Shock figures have revealed the horrific numbers of dogs abandoned in Cumbria – and the tens of thousands of pounds the strays cost councils.
A survey conducted but the national charity Dogs Trust shows that more than 1,014 stray dogs were collected by councils in Cumbria and southern Scotland last year
Hundreds of those in the county were not reunited with their owners and had to be passed onto refuge groups.
In Carlisle, the city council collected 336 dogs with 137 of them not being reclaimed. It cost the authority more than £60,000.
The Stray Dogs Survey revealed that more than 47,000 dogs were abandoned by their owners across the UK last year: More than 5000 of those had to be put to sleep.
The figures have prompted fresh warnings from animal charities who are reminding people that they must understand the commitment of owning a dog.
Colin Powell, fundraising and community manager at Animals’ Refuge in Wetheral, said people must think carefully before deciding to become dog owners. “Discuss it with family. Taking on a dog is exactly what the Dogs Trust says – It’s not just for Christmas,” he said.
“It’s a big commitment. You need to think about the costs that are involved for food, vaccinations and more. It’ll need regular exercise and walks.
” Think about your lifestyle and how that suits a dog.”
Elsewhere in Cumbria, Allerdale council collected 179 stray dogs last year and two had to be put to sleep. In Copeland, officers manage to return or re-home all but one of the 133 stray dogs they rescued in Eden, officials dealt with a total of 79 strays.
It is an issue that costs Carlisle City Council more than £60,000 each year and they’re warning people to make sure they’re in control of their dogs at all times.
A spokesman said that stray dogs can be a hazard to pedestrians and vehicles as well as a source of fouling.
“People need to be aware of the time and cost needed to keep pets such as dogs. They have to ensure they can commit to the long term care before taking on the responsibility,” he added.
“We have a good relationship with a number of charities to re-home dogs after the seven day period which we have to keep them expires.
“Very rarely have we had to put a dog down. When this has occurred it is usually for health reasons, We don’t believe it’s the dogs fault it is a stray.

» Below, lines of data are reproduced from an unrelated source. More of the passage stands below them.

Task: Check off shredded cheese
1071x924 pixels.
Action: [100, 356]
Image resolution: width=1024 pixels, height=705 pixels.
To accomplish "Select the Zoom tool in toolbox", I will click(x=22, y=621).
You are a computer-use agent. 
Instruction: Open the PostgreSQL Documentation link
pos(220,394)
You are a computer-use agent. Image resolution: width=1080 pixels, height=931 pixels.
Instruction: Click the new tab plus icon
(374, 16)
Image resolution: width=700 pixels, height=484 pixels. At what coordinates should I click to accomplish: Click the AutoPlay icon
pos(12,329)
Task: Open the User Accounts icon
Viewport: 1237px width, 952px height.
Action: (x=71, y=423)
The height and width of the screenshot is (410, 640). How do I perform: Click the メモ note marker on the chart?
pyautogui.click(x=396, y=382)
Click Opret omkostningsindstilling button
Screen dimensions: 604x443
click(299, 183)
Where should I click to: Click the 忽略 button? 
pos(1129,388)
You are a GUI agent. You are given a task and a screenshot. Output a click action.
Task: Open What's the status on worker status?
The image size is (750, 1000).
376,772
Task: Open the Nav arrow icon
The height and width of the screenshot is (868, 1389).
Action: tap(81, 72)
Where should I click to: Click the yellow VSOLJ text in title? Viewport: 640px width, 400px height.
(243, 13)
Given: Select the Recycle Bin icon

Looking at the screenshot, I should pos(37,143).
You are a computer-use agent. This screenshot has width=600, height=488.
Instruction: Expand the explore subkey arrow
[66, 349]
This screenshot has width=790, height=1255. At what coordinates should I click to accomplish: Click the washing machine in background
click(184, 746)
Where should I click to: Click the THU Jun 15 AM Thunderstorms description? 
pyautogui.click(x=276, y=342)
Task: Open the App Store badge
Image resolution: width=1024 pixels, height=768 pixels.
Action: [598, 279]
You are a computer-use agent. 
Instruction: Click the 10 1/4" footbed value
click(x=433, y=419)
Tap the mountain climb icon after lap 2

It is an issue of ownership.”
Adrian Burder, chief executive of Dogs Trust, said: ” To learn that over 47,000 unclaimed and unwanted dogs are left in council kennels should shock us as a nation of dog lovers/
“Abandoning a dog is simply unacceptable and sadly Dogs Trust’s famous slogan ‘A Dog is For Life’ is as significant as ever – if you are not ready to care for a dog it’s entire life, do not commit to becoming a dog owner.”